Internet freedoms in the U.S. and around the world declined during the last year due in large part to ongoing problems posed by social media, experts reported Tuesday.
Freedom House, a nonpartisan think tank mostly funded by the U.S. government, cited both the manipulation and monitoring of social media platforms in the U.S. and abroad as major factors in global internet freedoms declining for the ninth consecutive year.
A study of 65 countries found domestic actors used propaganda and disinformation to skew the online landscape during elections held in at least 24 different nations between May 2018 and June 2019, Freedom House reported.

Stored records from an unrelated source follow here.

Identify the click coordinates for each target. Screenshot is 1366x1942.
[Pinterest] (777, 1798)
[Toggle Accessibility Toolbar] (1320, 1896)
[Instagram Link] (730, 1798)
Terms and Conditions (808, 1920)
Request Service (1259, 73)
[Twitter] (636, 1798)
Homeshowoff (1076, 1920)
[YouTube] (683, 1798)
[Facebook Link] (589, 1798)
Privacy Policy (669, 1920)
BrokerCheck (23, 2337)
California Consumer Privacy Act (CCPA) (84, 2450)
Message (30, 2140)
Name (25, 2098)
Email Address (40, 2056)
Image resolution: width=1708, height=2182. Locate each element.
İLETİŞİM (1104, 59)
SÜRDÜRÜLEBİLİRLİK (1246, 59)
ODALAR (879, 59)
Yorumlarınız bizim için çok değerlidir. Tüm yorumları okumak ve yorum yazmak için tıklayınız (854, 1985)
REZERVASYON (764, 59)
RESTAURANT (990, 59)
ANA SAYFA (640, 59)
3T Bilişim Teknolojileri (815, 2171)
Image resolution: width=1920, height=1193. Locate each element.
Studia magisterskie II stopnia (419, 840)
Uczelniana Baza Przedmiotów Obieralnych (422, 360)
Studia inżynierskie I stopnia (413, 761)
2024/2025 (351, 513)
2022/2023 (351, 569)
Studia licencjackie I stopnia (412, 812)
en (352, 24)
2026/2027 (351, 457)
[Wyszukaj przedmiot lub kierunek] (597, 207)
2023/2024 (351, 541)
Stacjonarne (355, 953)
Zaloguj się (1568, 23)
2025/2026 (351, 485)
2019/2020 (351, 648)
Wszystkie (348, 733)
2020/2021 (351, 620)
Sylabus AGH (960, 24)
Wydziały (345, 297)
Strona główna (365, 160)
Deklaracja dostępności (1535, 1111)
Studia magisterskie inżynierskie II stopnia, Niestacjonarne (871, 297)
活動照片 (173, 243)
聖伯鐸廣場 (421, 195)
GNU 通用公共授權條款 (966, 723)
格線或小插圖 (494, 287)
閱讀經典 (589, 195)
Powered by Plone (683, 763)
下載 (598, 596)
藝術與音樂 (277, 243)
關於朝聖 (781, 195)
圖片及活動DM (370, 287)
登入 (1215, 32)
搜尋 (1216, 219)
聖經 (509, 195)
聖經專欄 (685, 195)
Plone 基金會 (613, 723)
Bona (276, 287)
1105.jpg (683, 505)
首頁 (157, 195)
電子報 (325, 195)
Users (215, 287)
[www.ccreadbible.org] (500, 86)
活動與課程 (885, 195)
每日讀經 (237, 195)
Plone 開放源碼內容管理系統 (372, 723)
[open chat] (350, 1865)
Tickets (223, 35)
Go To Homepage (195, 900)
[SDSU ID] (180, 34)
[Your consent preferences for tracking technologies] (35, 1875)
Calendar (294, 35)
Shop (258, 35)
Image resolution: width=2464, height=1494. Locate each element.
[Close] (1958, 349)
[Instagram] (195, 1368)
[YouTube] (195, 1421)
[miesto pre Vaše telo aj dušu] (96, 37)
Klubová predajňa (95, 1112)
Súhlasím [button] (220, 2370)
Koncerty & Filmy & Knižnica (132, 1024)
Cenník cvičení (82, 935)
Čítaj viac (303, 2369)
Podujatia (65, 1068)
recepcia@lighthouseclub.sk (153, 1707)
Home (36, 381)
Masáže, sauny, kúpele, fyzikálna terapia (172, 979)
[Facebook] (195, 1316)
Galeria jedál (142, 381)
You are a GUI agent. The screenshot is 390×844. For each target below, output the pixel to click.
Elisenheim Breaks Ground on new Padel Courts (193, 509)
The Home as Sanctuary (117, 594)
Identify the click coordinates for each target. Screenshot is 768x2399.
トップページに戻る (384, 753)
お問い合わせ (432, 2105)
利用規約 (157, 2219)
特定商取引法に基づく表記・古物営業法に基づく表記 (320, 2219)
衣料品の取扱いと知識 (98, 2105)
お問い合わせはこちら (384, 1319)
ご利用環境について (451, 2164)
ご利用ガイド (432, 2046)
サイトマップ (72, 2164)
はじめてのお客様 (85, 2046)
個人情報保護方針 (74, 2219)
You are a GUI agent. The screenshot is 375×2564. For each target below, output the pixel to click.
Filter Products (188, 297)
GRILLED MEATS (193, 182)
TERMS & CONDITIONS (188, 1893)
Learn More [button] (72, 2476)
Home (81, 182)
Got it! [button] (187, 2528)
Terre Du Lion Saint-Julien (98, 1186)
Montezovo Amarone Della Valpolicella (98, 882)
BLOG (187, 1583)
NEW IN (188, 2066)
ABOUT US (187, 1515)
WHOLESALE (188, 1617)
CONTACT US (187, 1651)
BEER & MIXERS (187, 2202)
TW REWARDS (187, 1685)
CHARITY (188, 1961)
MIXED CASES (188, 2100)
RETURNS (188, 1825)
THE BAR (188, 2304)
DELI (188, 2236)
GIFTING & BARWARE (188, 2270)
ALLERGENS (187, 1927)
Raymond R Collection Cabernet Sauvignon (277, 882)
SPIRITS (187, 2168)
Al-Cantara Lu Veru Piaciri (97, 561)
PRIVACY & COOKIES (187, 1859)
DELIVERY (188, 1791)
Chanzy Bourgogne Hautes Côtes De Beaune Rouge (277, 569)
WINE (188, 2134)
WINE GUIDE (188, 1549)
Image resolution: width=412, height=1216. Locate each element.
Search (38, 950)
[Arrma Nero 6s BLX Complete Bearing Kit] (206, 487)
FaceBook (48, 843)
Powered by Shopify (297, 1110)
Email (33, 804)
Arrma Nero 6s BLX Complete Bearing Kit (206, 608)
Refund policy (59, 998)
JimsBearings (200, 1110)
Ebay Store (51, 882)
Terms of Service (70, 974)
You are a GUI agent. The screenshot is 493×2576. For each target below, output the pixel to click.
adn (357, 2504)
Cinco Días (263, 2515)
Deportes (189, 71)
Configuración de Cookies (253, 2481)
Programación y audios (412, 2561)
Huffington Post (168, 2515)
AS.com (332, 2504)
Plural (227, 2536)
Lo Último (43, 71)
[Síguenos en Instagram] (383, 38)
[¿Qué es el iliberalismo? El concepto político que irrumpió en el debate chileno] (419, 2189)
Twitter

Out of the same 65 countries, authorities in at least 40 have instituted some sort of advanced social media monitoring program, Freedom House found.
“The future of internet freedom rests on our ability to fix social media,” said Adrian Shahbaz, Freedom House’s research director for technology and democracy. “Since these are mainly American platforms, the United States must be a leader in promoting transparency and accountability in the digital age. This is the only way to stop the internet from becoming a Trojan horse for tyranny and oppression.”
Around 3.8 billion people on the planet have access to the internet, Freedom House reported. Roughly half live in countries where “pro-government commentators” were deployed last year to manipulate online discussions, while the vast majority – 89% – live in countries where their own postings are likely monitored by advanced social media surveillance programs, according to the group.
In the U.S., Freedom House noted that internet users were subjected to both manipulation and surveillance on social media during the period analyzed for the report.
“Disinformation was again prevalent around major political events like the November 2018 midterm elections and congressional confirmation hearings for Supreme Court nominee Brett Kavanaugh. Both domestic and foreign actors manipulated content for political purposes, undermining the democratic process and stoking divisions in American society,” the report’s authors wrote.
“Law enforcement and immigration agencies expanded their surveillance of the public, eschewing oversight transparency and accountability mechanisms that might restrain their actions,” the report added. “Officials increasingly monitored social media platforms and conducted warrantless searches of travelers’ electronic devices to glean information about constitutionally protected activities such as peaceful protests and critical reporting.”
Researchers have previously found that automated accounts flooded social networks in 2018 with disinformation about the midterm elections and Justice Kavanaugh’s nomination, mimicking a tactic infamously witnessed two years earlier during the previous U.S. presidential race.
More recently, bipartisan legislation introduced this past May would prohibit the government from maintaining its authority to conduct warrantless searches of electronic devices taken from travelers trying to enter the country.
Called the Protecting Data at the Border Act, it was introduced in both the House and Senate on the heels of an internal Department of Homeland Security report finding that federal immigration officials conducted warrantless searchers of around 29,000 devices belonging to 397 million travelers during fiscal year 2017, up roughly 50 percent from the year before.
DHS subsequently announced plans in September to being requesting the social media user names of foreigners requesting permission to enter the U.S.